Render every line of the listing below as a JSON list of strings, one string per line, with blank lines omitted.

▶ _Supplied records_:
[Start]
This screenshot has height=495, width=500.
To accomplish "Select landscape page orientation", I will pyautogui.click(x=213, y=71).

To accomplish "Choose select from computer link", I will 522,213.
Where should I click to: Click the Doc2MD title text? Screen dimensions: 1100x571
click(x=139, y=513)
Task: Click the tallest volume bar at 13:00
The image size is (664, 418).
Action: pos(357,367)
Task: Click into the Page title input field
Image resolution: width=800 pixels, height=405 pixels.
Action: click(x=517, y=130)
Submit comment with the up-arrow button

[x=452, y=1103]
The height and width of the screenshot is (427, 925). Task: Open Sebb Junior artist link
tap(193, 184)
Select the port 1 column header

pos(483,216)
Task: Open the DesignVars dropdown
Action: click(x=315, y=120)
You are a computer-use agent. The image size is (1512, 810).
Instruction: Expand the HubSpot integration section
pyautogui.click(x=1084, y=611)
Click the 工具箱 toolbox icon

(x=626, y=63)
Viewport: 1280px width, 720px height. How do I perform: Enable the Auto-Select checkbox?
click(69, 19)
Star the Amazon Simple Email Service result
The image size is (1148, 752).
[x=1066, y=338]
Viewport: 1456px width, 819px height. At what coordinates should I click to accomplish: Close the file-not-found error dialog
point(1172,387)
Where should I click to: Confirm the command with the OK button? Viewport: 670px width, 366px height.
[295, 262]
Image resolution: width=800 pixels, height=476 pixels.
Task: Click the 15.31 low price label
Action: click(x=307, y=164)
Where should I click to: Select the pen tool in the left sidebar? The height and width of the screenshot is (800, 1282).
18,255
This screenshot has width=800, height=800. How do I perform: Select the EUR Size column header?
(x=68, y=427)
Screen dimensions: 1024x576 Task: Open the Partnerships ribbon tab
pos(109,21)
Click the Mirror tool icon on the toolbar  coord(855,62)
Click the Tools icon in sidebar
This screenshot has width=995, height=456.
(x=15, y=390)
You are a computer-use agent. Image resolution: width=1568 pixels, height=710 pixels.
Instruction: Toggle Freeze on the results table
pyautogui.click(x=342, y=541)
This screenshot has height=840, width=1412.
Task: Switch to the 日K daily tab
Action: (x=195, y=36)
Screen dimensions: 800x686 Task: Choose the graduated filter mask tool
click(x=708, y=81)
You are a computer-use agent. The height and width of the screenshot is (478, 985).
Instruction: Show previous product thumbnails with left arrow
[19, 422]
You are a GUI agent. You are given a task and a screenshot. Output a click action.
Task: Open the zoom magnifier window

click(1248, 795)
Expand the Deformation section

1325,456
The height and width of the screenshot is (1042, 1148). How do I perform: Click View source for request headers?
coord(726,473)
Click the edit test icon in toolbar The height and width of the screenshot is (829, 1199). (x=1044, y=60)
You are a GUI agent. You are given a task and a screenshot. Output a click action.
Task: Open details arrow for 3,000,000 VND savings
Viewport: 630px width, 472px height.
[End]
▶ _Exercise answer_:
[
  "This screenshot has height=495, width=500.",
  "To accomplish \"Select landscape page orientation\", I will pyautogui.click(x=213, y=71).",
  "To accomplish \"Choose select from computer link\", I will 522,213.",
  "Where should I click to: Click the Doc2MD title text? Screen dimensions: 1100x571",
  "click(x=139, y=513)",
  "Task: Click the tallest volume bar at 13:00",
  "The image size is (664, 418).",
  "Action: pos(357,367)",
  "Task: Click into the Page title input field",
  "Image resolution: width=800 pixels, height=405 pixels.",
  "Action: click(x=517, y=130)",
  "Submit comment with the up-arrow button",
  "[x=452, y=1103]",
  "The height and width of the screenshot is (427, 925). Task: Open Sebb Junior artist link",
  "tap(193, 184)",
  "Select the port 1 column header",
  "pos(483,216)",
  "Task: Open the DesignVars dropdown",
  "Action: click(x=315, y=120)",
  "You are a computer-use agent. The image size is (1512, 810).",
  "Instruction: Expand the HubSpot integration section",
  "pyautogui.click(x=1084, y=611)",
  "Click the 工具箱 toolbox icon",
  "(x=626, y=63)",
  "Viewport: 1280px width, 720px height. How do I perform: Enable the Auto-Select checkbox?",
  "click(69, 19)",
  "Star the Amazon Simple Email Service result",
  "The image size is (1148, 752).",
  "[x=1066, y=338]",
  "Viewport: 1456px width, 819px height. At what coordinates should I click to accomplish: Close the file-not-found error dialog",
  "point(1172,387)",
  "Where should I click to: Confirm the command with the OK button? Viewport: 670px width, 366px height.",
  "[295, 262]",
  "Image resolution: width=800 pixels, height=476 pixels.",
  "Task: Click the 15.31 low price label",
  "Action: click(x=307, y=164)",
  "Where should I click to: Select the pen tool in the left sidebar? The height and width of the screenshot is (800, 1282).",
  "18,255",
  "This screenshot has width=800, height=800. How do I perform: Select the EUR Size column header?",
  "(x=68, y=427)",
  "Screen dimensions: 1024x576 Task: Open the Partnerships ribbon tab",
  "pos(109,21)",
  "Click the Mirror tool icon on the toolbar  coord(855,62)",
  "Click the Tools icon in sidebar",
  "This screenshot has width=995, height=456.",
  "(x=15, y=390)",
  "You are a computer-use agent. Image resolution: width=1568 pixels, height=710 pixels.",
  "Instruction: Toggle Freeze on the results table",
  "pyautogui.click(x=342, y=541)",
  "This screenshot has height=840, width=1412.",
  "Task: Switch to the 日K daily tab",
  "Action: (x=195, y=36)",
  "Screen dimensions: 800x686 Task: Choose the graduated filter mask tool",
  "click(x=708, y=81)",
  "You are a computer-use agent. The height and width of the screenshot is (478, 985).",
  "Instruction: Show previous product thumbnails with left arrow",
  "[19, 422]",
  "You are a GUI agent. You are given a task and a screenshot. Output a click action.",
  "Task: Open the zoom magnifier window",
  "click(1248, 795)",
  "Expand the Deformation section",
  "1325,456",
  "The height and width of the screenshot is (1042, 1148). How do I perform: Click View source for request headers?",
  "coord(726,473)",
  "Click the edit test icon in toolbar The height and width of the screenshot is (829, 1199). (x=1044, y=60)",
  "You are a GUI agent. You are given a task and a screenshot. Output a click action.",
  "Task: Open details arrow for 3,000,000 VND savings",
  "Viewport: 630px width, 472px height."
]